A Comparison of the Effects of Etomidate and Midazolam on Hospital Length of Stay in Patients with Suspected Sepsis: A Prospective, Randomized Study
Tekwani KL, et al
Ann Emerg Med
Tekwani et al reports on a relatively larger, prospective, randomized control trial of etomidate (0.3mg/kg) versus midazolam (0.1 mg/kg) used for rapid sequence intubation of patients meeting sepsis criteria. Mean hospital length of stay was the primary endpoint. Of the 122 patients enrolled, there was no significant difference in the mean hospital stay (midazolam 9.5 days, etomidate 7.3 days). There also were no significant differences in secondary outcomes between those who received midazolam vs. etomidate: ventilator days (2.8 days vs. 2.1 days), ICU stay (4.2 days vs. 3.1 days), or in-hospital mortality (36% vs. 43%).
To date, this is the only double-blinded, randomized controlled trial of septic patients designed specifically to look at the effect of single-dose etomidate induction on hospital stay and patient outcomes. These results certainly add legitimacy to the pro etomidate argument. But, unfortunately, the overall body of literature on this topic is not only sparse but also conflicting, making it difficult to put this controversy to rest.
What about induction alternatives? Midazolam was considered the control induction agent for many of the studies looking at etomidate, but in comparison, benzodiazepines are less reliable, and have a much longer duration of action, both less than ideal characteristics for an RSI agent. Interestingly, there also are some reports that implicate benzodiazepines as blunting the function of the adrenal cortex (aldosterone, cortisol) and the adrenal medulla (epinephrine). (Horm Metab Res 1998;30[6-7]:464; Psychopharmacology (Berl) 1996;128:21.) If you think about it, would it really be surprising to find that a sedative blunts the fight-or-flight acute stress response?

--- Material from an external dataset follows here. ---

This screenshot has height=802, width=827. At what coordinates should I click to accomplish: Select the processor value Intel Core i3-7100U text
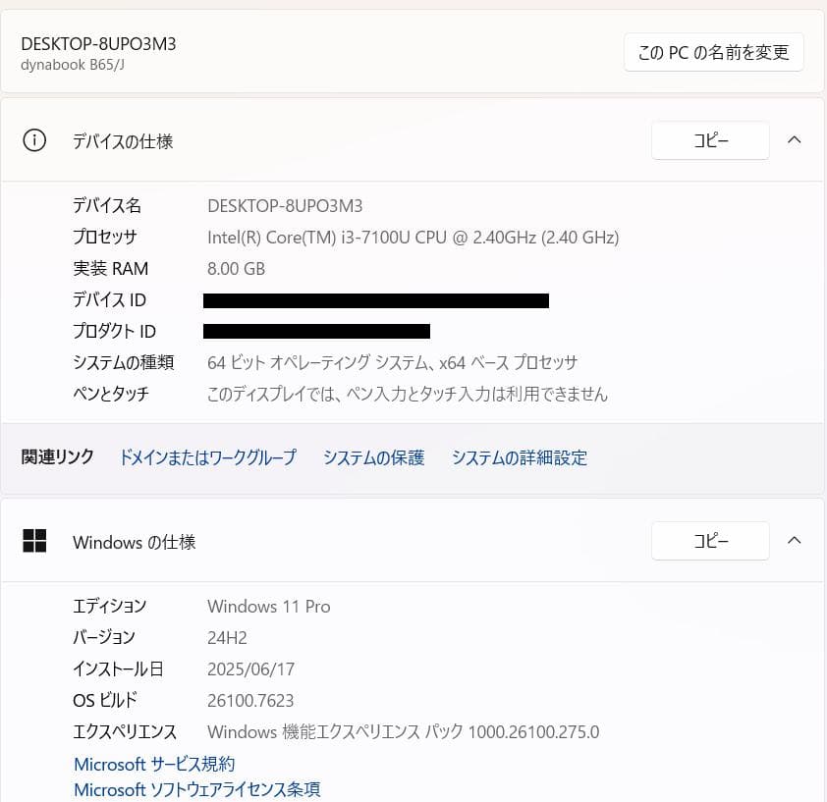coord(413,238)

Propofol, another commonly used agent for RSI, has the advantage of being extremely short-acting, but is also prone to cause hypotension, making it a poor choice for the septic patient. Ketamine is perhaps the most promising alternative induction agent in patients sensitive to hypotension. Ketamine not only has a favorable pharmacodynamic profile as an induction agent (i.e., rapid onset, short-acting, multiple effects), but rather fortuitously also stimulates the cardiovascular system. Jabre et al recently studied etomidate versus ketamine for RSI, and reported no significant differences in hospital–oriented outcomes or mortality. (Lancet 2009;374:293.)

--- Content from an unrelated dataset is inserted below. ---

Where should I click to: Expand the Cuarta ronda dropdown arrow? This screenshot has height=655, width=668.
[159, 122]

In the end, what exactly is the take-home point for the front-line emergency physician? Presently, there seems to be insufficient evidence to warrant a change in the way we choose to induce. We know single-dose etomidate causes transient adrenal suppression, but the clinical relevance of this is questionable. Etomidate also has many pharmacodynamic benefits and advantages over alternative induction agents. For now, old, faithful etomidate is probably not in danger of being dethroned as the leading induction agent for emergent RSI.